Totally plain Cheerios


----------



## TopDoll

I like eberyfing the sames.
-Nora :dutch

BANANA!!
-Faye :brownbunny


----------



## Azerane

Craisins!! I has only just discovered these amazing foods. My mama gives them to me as a treat for when I do my tricks. I always do my tricks three times as faster than normals so I can gets the craisin sooner.


----------



## bunnylovin1093

Me wuv's a occasional lettuce leaf as a tweat and me get nummy sultanas that me wuv!


----------



## bunnyman666

Trix here-

Carrot greens and nanners!!!!!!


----------



## cooltay

Bananas! &#128077;


----------



## ChocoClover

OATS OATS OATS!!!

-Snowy

fresh alfalfa from natural plants around the house

-Shirley

Romaine lettuce!!! 

-Theo


----------



## pani

We loooves timothy treats!
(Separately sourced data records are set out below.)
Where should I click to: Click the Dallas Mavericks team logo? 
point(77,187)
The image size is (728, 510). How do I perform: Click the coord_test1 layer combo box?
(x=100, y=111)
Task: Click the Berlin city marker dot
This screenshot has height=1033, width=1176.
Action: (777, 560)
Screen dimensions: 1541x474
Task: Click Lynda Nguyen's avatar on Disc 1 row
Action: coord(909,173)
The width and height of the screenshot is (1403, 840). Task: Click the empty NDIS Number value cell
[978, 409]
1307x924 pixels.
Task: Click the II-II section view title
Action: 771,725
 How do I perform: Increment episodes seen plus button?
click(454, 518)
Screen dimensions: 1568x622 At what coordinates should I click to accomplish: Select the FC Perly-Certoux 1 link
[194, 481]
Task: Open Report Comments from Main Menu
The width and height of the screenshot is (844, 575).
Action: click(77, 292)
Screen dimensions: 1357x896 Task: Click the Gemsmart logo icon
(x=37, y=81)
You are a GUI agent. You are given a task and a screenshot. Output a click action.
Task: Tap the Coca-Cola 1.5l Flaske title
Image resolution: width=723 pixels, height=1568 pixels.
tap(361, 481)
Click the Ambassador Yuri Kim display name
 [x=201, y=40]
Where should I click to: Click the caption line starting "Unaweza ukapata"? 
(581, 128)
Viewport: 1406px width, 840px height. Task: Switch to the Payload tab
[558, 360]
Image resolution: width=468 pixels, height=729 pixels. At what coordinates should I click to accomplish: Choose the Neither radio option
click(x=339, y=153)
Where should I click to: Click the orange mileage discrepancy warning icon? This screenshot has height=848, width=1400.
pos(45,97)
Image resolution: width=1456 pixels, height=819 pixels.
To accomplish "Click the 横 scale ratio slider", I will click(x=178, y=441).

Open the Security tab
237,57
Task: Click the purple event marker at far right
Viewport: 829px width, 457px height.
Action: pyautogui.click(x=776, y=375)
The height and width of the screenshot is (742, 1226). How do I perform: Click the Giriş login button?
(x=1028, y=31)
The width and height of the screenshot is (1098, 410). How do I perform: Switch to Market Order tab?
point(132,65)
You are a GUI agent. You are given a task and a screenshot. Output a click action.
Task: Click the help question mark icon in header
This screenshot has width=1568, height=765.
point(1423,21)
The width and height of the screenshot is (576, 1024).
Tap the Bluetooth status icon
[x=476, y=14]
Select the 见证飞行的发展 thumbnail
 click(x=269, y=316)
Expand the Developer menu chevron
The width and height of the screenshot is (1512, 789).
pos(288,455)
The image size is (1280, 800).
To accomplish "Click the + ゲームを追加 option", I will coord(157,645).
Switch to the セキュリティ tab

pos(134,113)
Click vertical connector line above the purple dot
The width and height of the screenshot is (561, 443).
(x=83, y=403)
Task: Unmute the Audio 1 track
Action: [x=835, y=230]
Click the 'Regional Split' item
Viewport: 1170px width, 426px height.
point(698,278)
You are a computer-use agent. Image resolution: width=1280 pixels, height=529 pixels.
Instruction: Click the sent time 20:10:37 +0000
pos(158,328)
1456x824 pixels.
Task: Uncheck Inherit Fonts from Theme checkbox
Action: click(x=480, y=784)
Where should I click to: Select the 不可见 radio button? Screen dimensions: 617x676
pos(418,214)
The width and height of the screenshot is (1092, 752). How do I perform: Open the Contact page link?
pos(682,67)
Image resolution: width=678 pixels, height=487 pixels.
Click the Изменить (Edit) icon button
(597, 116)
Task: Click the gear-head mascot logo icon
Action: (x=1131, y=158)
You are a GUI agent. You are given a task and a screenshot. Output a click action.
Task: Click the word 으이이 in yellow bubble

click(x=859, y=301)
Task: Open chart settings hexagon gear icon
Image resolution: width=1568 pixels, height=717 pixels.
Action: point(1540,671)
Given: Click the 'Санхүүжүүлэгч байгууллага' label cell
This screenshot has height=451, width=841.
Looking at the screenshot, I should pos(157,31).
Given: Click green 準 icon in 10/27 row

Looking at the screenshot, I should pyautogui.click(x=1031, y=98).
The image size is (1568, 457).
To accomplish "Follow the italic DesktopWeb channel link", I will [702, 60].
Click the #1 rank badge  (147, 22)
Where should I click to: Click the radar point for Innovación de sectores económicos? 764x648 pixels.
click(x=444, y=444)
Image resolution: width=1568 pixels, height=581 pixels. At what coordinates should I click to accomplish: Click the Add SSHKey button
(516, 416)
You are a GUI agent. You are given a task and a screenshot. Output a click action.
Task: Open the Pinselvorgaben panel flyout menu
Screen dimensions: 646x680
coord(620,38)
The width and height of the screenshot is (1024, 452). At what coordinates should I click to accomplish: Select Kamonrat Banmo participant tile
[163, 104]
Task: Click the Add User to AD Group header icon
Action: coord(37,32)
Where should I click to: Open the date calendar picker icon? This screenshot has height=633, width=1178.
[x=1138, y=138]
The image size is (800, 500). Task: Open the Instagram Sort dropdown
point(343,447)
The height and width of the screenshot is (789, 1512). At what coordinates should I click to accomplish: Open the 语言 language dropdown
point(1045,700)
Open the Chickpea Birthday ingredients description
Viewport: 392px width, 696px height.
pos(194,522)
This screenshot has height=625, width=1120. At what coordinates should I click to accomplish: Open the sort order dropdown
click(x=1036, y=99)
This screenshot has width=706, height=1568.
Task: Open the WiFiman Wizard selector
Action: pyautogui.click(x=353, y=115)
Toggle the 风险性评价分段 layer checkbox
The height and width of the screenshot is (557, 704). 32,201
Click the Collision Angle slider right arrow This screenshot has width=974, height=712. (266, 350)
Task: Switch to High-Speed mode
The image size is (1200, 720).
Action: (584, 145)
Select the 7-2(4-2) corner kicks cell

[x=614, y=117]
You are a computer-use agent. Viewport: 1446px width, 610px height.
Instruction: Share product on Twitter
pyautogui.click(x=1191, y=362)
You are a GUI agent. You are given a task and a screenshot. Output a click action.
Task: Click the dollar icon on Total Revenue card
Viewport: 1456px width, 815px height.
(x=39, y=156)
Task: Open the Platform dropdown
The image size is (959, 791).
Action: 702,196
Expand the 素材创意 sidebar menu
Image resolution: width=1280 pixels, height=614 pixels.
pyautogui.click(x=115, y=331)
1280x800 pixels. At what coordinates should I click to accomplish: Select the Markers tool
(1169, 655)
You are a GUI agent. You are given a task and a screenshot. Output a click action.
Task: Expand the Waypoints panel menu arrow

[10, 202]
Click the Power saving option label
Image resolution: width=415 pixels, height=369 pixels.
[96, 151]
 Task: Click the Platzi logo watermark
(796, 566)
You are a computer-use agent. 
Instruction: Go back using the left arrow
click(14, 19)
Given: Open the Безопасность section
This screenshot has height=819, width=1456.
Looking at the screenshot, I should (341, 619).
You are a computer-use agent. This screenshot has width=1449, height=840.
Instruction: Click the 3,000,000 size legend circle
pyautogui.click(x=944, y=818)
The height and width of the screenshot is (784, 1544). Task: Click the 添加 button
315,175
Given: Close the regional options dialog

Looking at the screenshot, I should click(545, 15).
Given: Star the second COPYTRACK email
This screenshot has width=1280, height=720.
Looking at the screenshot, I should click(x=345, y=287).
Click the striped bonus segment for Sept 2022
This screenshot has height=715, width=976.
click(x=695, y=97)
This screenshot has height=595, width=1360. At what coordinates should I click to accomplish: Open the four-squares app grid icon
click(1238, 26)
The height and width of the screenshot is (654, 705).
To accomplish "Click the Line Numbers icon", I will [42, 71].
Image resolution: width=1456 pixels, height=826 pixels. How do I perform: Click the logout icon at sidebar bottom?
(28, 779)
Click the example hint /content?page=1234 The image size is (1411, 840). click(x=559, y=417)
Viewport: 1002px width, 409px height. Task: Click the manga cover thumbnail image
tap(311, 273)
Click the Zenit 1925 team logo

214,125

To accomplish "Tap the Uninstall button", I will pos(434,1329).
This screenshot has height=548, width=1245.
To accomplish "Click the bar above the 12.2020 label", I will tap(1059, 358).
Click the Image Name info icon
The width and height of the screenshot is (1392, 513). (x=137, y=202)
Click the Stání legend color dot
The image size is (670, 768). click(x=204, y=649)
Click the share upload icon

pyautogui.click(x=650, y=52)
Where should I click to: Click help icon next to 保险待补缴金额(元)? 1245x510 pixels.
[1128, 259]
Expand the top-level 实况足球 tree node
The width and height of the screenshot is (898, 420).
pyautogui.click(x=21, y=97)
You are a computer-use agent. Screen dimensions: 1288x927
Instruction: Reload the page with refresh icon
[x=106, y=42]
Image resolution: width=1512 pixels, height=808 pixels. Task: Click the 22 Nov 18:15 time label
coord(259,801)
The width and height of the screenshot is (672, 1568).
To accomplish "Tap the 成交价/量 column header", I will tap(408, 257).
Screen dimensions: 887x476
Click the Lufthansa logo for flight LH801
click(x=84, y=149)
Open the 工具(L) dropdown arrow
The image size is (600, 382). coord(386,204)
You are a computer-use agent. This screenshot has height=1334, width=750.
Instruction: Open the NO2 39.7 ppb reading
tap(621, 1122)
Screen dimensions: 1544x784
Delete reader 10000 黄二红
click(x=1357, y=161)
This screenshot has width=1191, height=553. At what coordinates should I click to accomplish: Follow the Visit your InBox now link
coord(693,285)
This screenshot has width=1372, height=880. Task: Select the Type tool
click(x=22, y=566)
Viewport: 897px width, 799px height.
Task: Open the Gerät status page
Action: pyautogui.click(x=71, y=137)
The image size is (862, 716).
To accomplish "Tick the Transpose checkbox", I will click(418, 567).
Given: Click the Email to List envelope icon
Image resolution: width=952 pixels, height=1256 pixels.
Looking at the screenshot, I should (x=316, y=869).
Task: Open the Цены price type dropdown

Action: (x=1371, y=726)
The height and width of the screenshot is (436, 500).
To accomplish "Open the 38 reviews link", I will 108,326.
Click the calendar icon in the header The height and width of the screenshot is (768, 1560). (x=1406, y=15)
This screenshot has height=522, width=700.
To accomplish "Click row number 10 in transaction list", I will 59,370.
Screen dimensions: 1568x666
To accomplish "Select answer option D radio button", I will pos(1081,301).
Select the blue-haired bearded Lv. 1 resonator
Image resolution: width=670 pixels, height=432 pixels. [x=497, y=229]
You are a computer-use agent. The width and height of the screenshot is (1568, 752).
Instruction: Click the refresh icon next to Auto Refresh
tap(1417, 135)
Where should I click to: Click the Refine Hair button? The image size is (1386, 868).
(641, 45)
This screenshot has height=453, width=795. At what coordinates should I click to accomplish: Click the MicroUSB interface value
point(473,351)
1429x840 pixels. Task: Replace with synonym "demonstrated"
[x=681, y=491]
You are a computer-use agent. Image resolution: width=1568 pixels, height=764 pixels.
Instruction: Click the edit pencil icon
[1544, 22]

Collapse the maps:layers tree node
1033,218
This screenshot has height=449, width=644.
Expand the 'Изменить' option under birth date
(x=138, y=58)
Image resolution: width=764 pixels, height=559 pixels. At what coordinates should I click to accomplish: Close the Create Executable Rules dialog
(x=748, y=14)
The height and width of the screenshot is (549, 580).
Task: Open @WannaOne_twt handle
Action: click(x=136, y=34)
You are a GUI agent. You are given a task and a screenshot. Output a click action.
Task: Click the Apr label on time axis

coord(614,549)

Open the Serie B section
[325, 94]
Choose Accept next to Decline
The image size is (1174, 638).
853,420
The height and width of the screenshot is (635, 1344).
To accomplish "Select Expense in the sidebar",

Mama says they're by Oxbow. We don't cares, we just know they're soooo tasty! We stand up t a l l so we can reach them from mama's hand.

~ Felix


----------



## Ana_The_Dreamer

I wuv bananas!! Oh and mint leaves. Those are nummy. 
~Nessa


----------



## Channahs

Nanners and craisins! Mummy givez me the 50% less sugar craisins so I can has two mores. She also gets these things called banana bites from bunspace.com stores. Dems nummy! I grabs it an runs to hides and eats it.


----------



## Hkok

I love arugula, radish tops, carrot tops, craisins, dandelion leves and fresh grass.


----------



## Bville

Mama and Dad used to treat us with papaya, but they runned out and now they gots some organic raisins. I loved them right away, but my brothers took a while to get the idea that they are good. 
~Pepper


----------



## RabbitsForever303

Carrotsssssssss! I love to gnaw on them.


----------